##### Excerpted text #####
As mentioned before a timing simulation (no matter how the RAM was
entered) can also detect this. In system testing, can not detect
this. Reason being, collisions are as unpredictable as a timing error
and while a system may behave one way in one device in one
environmental condition (temperature or voltage) during a collision,
it may behave differently in another device or under a different
environmental condition) so I would not trust in-system testing to
this any more than I would a timing violation.

Hopefully this clears up some of the issues identified in this
thread. I often do infer RAMs in my designs however there are certain
circumstances (such as different port widths) that necessitate
instantiation so we are still not in a full RTL world when it comes to
RAMs. However more situations than most know can be inferred with
relative ease (i.e. dual-port, byte enables, read modes,
initialization from an external file, all can be inferred now).

Regards,

-- Brian Philofsky
-- Xilinx Applications
 
On May 10, 6:00 am, Brian <scubabr...@gmail.com> wrote:
On May 9, 4:31 pm, Sandro <sdro...@netscape.net> wrote:



Peter,
This time... (quite) no argument about the software too (see my
previous post).
XST (your software [xilinx]) infers the bram with two r/w ports both
with "READ FIRST" and with "WRITE FIRST" options...

Maybe the only software (vhdl) argument could be "how to infer dual
port BRAM with
different bus sizes for the two ports"

regards
Sandro

Thought I would chime in on some of the comments and observations from
this thread.  Starting with the most recent comment, if you need
different port widths in either the read vs. write of the same port or
different widths on the dual port, you do need to instantiate.
Neither XST, Synplify or Precision support RAMs with different port
widths.  I can comment from the XST side that we have investigated
this and plan to some day offer this however to date, have not been
able to include this capability.
#####
Exercise tasks:
**1)** List every RAM feature that the forum thread above says can now be inferred.
**2)** In the forum thread above, which two options does XST accept when it infers a BRAM with two read/write ports?
**3)** Go on with the forum thread on inferring RAMs, picking up right after its last sentence.
##### Recorded data #####
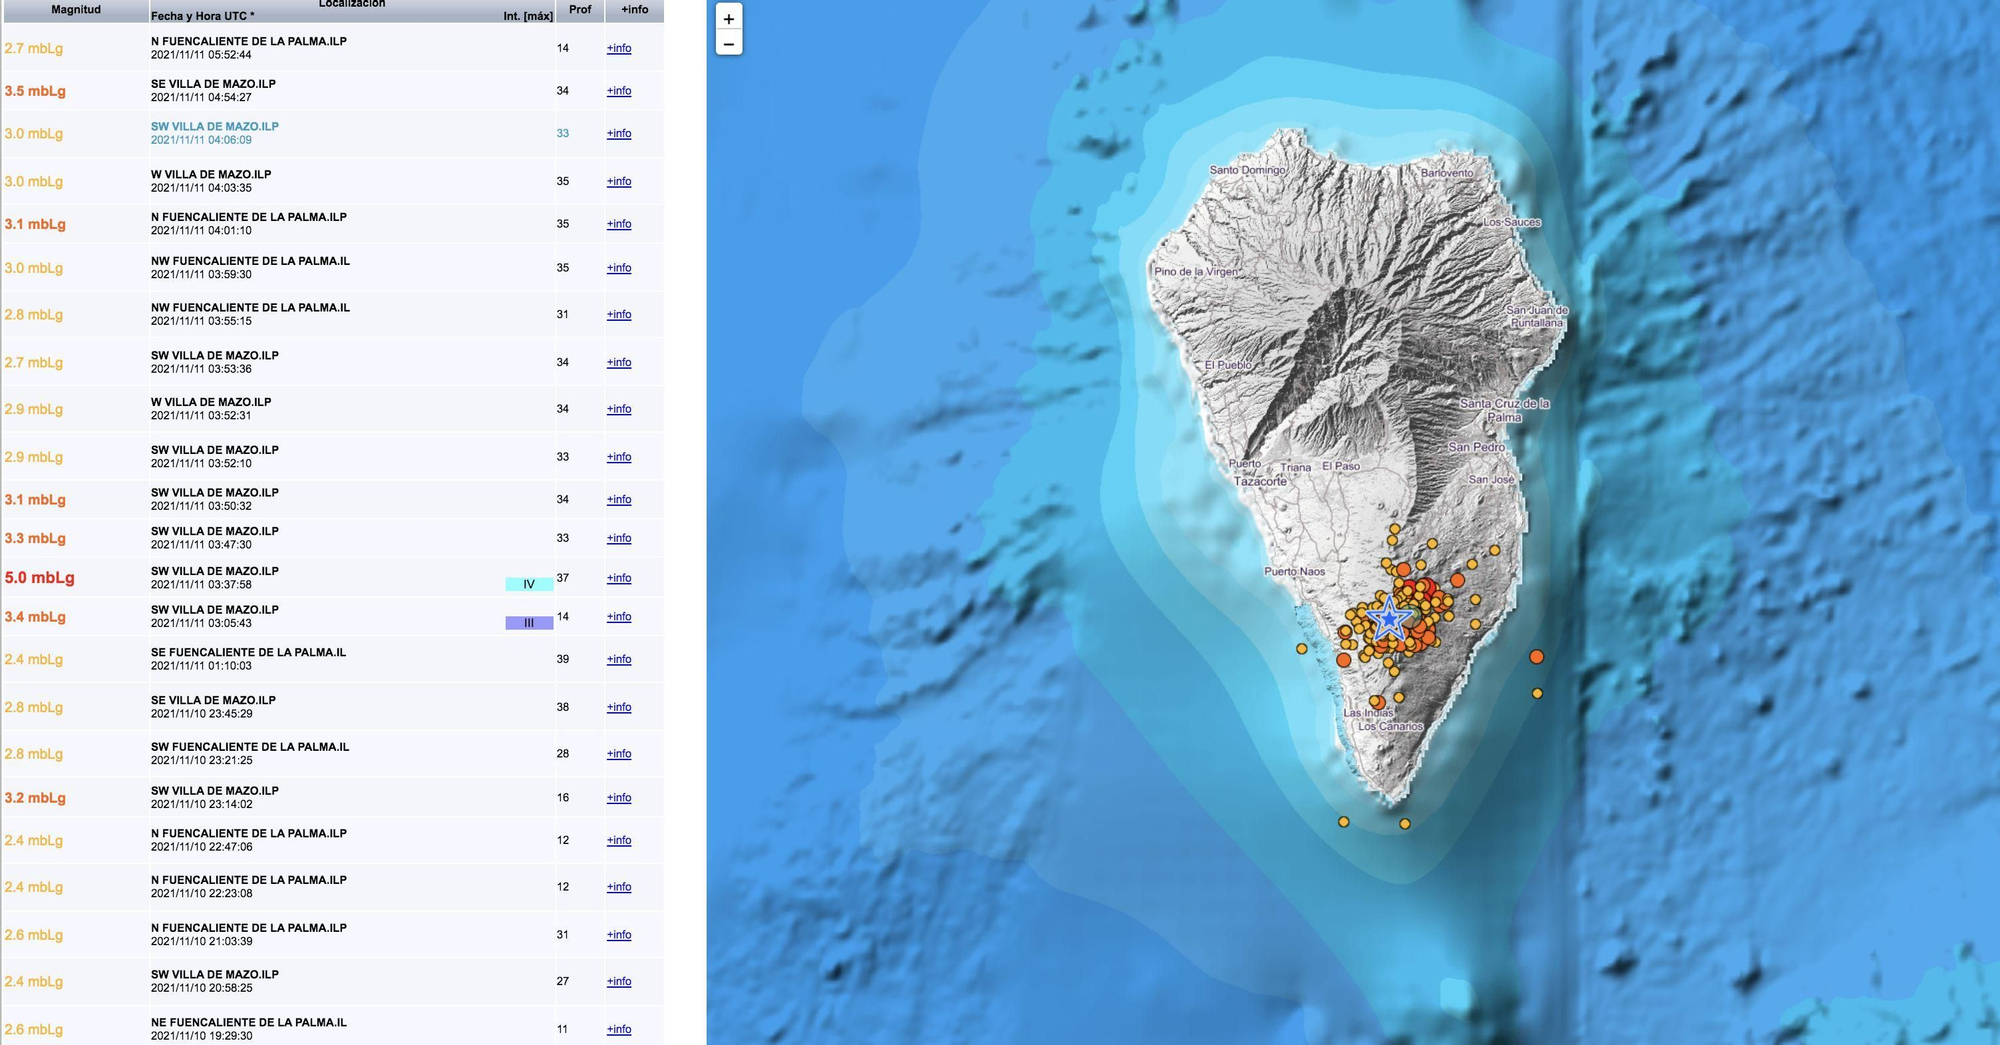Screen dimensions: 2000x1045
Task: Zoom in on the map with the plus button
Action: point(729,19)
#####
Written responses:
**1)**
- dual-port
- byte enables
- read modes
- initialization from an external file

**2)** "READ FIRST" and "WRITE FIRST"

**3)**
As Sandro explains, you should be able to infer a common clock dual
port RAM (assuming same port widths) in any of the READ_FIRST,
WRITE_FIRST or NO_CHANGE modes.  It is fairly straightforward in
verilog to code this however for VHDL as explained, you do need to use
a shared variable to accomplish this.  I am more familiar with Verilog
than VHDL but my understanding is that the shared variable is
necessary for proper simulation when accessing the same array at the
same time.  In terms of coding examples for these RAMs, most of the
coding examples can be found in the Xilinx Language Templates which
are accessible from Xilinx Project Navigator.  Open the Templates and
look in VHDL or Verilog --> Synthesis Constructs --> Coding Examples --> RAM to see several examples.  In the Single-Port descriptions you

can see the differences between READ_FIRST, WRITE_FIRST and NO_CHANGE
mode however unfortunately for the dual port not all have been adapted
there but in theory should work.  I will see if in 11.2 we can get the
templates updated to include all of the dual port examples for these.
One other note, if you are inferring a BRAM in which you never plan to
read from the same port at the time you are writing, describe
NO_CHANGE mode.  It will save power but not many realize this.

In terms of memory collisions (writing to the same memory address on a
dual port RAM as either reading or writing on the other) this
described in the device User Guides and the Synthesis and Simulation
Design Guide so I hope that most understand what it is and what should
be done to avoid them however as for inferring dual-port BRAM, you do
need to heed more caution.  A behavioral RTL simulation will not alert
or model a collision so you can very well simulate a collision
behaviorally and get a seemingly valid result but the implementation
can give something different.  This is not covered by static timing
analysis as this is a dynamic situation.  It can be covered and
alerted by timing simulation however many choose not to do timing
simulations so in lieu of that some synthesis tools have decided to
arbitrate the access to the same memory locations with additional
logic around the BRAM.  Both Synplicity and Precision do this however
XST does not.  Most people who are aware of this, disable the addition
of the collision avoidance logic using a synthesis attribute as it can
slow the RAM down, add more resources and add more power to the FPGA
design and in many cases is not needed however if you do disable this,
you need to take extra care to ensure an undetected collision will not
give undesired results in your design.  I too try to avoid
instantiation of BRAM however one advantage it does give you is it
will alert you to a memory collision as it is modeled in the UNISIM.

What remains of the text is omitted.